- _INSTRUCTIONS TO FOLLOW_
Starting with the first line of the records, write out each line exactly until you have included the line containing "Task: Select the 3D Text tool".

- _LISTED RECORDS_
=== Begin Enclosure ===

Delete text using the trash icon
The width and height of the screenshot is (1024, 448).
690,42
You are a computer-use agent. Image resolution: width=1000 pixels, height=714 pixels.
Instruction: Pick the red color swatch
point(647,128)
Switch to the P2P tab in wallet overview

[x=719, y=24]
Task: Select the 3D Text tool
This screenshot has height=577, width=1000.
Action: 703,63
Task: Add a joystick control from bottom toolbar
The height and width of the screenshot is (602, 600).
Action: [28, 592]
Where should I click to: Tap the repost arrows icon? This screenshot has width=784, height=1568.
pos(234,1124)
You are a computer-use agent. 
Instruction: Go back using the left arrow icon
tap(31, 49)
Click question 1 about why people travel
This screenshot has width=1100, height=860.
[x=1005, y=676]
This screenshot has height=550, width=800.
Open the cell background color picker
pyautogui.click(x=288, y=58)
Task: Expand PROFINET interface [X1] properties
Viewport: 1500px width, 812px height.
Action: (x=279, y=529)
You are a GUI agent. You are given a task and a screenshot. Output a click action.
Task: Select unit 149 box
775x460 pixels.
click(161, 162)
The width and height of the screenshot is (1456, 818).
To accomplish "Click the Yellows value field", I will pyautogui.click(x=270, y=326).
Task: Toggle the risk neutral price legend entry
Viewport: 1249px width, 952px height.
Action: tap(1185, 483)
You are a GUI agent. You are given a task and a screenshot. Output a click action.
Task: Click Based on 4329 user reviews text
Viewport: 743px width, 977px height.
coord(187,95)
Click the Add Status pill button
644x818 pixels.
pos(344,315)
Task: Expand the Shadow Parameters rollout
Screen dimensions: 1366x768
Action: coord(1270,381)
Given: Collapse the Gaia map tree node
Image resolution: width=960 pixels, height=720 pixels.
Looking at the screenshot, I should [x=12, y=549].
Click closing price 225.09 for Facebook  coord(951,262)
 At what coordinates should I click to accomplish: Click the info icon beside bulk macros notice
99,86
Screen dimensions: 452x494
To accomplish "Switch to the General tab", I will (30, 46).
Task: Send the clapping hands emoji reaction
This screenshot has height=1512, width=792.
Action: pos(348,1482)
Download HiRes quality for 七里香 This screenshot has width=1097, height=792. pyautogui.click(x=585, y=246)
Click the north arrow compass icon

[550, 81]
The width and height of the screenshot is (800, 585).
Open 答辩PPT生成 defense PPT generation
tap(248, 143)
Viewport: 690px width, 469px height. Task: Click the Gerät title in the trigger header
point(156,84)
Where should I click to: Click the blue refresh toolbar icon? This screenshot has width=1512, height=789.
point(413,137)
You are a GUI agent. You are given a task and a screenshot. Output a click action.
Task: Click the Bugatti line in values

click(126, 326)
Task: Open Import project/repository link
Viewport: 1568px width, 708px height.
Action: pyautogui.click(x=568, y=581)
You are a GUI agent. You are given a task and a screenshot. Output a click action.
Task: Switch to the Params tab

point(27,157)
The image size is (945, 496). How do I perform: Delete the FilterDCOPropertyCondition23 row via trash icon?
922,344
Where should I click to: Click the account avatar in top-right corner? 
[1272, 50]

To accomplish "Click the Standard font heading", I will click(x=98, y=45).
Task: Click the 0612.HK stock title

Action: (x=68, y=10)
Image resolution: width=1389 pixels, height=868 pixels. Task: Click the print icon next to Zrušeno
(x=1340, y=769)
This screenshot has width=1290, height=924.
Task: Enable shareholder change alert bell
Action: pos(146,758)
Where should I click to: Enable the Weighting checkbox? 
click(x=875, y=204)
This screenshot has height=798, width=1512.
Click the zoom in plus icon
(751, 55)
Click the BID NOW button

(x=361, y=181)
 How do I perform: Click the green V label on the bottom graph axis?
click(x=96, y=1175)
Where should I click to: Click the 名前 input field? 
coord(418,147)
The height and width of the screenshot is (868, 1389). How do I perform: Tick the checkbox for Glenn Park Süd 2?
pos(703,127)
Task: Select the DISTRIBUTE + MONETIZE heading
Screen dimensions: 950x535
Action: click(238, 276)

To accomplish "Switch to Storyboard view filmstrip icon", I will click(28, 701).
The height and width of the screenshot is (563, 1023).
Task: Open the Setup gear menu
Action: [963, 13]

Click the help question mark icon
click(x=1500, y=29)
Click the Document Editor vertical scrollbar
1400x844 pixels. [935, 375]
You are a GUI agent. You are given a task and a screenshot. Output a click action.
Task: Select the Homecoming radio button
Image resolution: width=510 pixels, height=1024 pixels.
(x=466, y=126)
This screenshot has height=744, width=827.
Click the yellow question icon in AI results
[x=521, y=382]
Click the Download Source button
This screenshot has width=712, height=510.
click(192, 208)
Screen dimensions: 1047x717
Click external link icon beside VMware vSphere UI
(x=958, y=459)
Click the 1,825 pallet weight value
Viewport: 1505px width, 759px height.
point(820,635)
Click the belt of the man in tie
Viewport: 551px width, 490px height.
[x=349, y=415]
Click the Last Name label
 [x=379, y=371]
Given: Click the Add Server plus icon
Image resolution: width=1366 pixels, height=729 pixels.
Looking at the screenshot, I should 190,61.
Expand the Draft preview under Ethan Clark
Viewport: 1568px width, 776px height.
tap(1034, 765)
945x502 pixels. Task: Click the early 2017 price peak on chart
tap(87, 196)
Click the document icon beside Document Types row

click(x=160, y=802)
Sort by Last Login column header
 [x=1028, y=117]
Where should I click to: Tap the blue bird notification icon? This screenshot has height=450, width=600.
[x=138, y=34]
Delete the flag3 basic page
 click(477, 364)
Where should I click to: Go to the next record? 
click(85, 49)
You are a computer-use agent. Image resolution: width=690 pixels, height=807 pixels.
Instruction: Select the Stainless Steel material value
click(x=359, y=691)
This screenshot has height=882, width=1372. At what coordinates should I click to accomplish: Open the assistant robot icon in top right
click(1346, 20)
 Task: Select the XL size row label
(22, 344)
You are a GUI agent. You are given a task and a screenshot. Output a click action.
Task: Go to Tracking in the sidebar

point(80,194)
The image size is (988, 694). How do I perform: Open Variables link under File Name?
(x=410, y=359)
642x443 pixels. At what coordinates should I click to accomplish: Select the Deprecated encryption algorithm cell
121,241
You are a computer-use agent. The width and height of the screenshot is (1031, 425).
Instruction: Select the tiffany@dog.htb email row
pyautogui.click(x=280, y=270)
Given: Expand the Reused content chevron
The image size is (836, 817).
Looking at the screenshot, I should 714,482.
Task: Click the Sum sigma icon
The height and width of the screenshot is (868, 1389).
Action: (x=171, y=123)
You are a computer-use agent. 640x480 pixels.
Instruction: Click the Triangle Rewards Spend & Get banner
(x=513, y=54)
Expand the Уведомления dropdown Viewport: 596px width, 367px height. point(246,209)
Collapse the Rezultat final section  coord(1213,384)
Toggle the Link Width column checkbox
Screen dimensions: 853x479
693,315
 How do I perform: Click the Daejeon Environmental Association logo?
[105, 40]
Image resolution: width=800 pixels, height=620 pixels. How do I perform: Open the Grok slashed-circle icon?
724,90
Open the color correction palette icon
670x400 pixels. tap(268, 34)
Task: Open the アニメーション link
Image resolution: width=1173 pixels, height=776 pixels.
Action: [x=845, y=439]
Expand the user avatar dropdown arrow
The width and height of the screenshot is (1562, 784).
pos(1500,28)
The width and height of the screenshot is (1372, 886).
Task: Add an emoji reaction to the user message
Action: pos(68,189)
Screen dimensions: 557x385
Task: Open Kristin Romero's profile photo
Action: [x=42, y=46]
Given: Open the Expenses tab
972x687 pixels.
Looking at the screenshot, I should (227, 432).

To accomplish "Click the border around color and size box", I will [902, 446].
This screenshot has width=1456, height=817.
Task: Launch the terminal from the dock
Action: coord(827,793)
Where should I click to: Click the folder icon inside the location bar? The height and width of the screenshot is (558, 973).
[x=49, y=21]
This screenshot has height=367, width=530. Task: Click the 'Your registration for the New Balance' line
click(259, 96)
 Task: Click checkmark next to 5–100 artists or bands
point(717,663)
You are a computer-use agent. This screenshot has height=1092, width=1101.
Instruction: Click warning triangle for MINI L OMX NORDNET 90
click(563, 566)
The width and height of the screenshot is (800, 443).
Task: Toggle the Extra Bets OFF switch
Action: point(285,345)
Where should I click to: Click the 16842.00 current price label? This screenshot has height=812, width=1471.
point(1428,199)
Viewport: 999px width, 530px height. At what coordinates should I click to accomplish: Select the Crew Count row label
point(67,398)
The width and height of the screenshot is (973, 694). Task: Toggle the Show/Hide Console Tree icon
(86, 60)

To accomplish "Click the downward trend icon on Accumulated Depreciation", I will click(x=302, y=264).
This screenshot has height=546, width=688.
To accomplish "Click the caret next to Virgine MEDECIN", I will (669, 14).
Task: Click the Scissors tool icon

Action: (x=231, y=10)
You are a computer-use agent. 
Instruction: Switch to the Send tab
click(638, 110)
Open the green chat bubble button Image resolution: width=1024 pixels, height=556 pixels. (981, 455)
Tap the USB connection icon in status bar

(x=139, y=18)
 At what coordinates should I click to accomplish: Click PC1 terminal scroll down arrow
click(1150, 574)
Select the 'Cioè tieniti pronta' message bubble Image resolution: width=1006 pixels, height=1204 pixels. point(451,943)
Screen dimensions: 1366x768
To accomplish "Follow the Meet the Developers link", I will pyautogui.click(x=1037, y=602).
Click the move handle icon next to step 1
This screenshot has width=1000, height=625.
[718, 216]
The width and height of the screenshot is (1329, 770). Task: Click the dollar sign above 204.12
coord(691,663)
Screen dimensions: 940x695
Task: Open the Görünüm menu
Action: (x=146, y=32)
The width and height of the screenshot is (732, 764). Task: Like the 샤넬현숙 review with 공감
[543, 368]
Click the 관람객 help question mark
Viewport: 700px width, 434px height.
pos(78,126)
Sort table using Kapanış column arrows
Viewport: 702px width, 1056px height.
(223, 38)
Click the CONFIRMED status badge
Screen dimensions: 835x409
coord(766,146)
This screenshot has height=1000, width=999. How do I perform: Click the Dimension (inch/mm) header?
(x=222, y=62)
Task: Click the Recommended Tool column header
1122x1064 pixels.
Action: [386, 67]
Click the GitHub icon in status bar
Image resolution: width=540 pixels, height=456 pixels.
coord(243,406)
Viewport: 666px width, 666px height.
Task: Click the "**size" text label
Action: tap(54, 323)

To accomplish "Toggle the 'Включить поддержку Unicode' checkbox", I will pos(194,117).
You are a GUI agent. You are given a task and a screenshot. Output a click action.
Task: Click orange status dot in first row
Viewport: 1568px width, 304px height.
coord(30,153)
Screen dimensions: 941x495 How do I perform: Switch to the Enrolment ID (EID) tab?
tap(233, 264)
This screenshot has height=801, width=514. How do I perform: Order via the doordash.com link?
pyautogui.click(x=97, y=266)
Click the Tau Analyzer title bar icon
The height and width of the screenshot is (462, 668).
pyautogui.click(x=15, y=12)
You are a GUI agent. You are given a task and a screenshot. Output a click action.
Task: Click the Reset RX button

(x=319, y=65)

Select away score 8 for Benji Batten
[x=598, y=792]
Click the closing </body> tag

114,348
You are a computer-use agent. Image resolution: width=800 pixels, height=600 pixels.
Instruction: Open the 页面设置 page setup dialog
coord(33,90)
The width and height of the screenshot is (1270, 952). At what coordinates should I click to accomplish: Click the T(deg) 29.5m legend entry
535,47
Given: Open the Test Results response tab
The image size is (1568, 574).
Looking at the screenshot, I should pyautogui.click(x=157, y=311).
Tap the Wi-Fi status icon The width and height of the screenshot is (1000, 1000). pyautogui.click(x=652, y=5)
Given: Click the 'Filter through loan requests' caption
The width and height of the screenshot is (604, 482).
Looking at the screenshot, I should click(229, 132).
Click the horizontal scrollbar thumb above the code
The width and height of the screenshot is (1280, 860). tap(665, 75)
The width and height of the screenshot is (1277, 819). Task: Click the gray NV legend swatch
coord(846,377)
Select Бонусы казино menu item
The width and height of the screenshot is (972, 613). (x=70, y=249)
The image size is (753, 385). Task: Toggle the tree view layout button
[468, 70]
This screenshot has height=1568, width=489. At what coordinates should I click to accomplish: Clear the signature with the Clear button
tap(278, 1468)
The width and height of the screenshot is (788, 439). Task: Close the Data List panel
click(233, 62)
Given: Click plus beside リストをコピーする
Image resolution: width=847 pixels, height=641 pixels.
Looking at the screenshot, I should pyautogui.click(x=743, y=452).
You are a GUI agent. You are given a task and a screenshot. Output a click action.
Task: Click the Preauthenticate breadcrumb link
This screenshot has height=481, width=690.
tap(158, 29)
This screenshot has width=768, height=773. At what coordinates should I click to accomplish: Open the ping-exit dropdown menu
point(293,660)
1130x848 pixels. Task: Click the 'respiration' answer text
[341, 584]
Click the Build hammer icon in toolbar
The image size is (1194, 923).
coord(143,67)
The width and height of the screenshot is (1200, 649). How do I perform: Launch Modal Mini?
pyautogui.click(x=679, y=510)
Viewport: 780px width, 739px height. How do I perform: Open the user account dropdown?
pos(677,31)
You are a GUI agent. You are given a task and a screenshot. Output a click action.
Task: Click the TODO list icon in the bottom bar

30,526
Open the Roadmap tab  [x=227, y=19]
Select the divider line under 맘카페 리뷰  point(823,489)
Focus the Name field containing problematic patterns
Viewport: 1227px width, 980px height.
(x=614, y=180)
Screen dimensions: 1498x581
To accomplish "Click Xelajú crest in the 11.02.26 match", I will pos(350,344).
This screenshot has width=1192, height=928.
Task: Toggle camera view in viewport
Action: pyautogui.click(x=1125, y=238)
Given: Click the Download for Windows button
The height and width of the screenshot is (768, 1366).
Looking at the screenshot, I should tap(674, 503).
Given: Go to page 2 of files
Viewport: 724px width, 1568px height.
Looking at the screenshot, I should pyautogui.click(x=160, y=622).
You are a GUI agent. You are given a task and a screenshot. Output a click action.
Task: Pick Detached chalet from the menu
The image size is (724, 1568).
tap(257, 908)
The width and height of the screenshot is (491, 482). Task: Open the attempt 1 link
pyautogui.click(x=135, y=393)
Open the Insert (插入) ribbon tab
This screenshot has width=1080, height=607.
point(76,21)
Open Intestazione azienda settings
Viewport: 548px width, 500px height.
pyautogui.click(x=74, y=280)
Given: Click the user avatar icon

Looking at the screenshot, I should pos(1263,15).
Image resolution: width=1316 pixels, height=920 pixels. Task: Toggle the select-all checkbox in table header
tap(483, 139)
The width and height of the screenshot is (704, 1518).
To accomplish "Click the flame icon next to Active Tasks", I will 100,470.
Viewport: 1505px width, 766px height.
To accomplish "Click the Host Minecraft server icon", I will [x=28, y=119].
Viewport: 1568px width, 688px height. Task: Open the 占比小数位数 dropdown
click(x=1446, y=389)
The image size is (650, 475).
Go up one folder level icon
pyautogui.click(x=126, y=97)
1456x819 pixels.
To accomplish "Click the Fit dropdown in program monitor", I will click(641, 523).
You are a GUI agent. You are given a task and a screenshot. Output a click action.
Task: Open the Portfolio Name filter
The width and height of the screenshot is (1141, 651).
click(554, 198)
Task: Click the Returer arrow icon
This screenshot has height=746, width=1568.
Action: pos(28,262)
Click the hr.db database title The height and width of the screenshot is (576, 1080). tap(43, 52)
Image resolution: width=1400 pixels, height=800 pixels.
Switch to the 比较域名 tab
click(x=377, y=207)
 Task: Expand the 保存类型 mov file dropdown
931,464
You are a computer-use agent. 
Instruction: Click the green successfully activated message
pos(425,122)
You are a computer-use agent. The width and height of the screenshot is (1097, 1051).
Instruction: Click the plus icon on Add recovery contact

=== End Enclosure ===

- _RESPONSE TO THE EXERCISE_
Delete text using the trash icon
The width and height of the screenshot is (1024, 448).
690,42
You are a computer-use agent. Image resolution: width=1000 pixels, height=714 pixels.
Instruction: Pick the red color swatch
point(647,128)
Switch to the P2P tab in wallet overview

[x=719, y=24]
Task: Select the 3D Text tool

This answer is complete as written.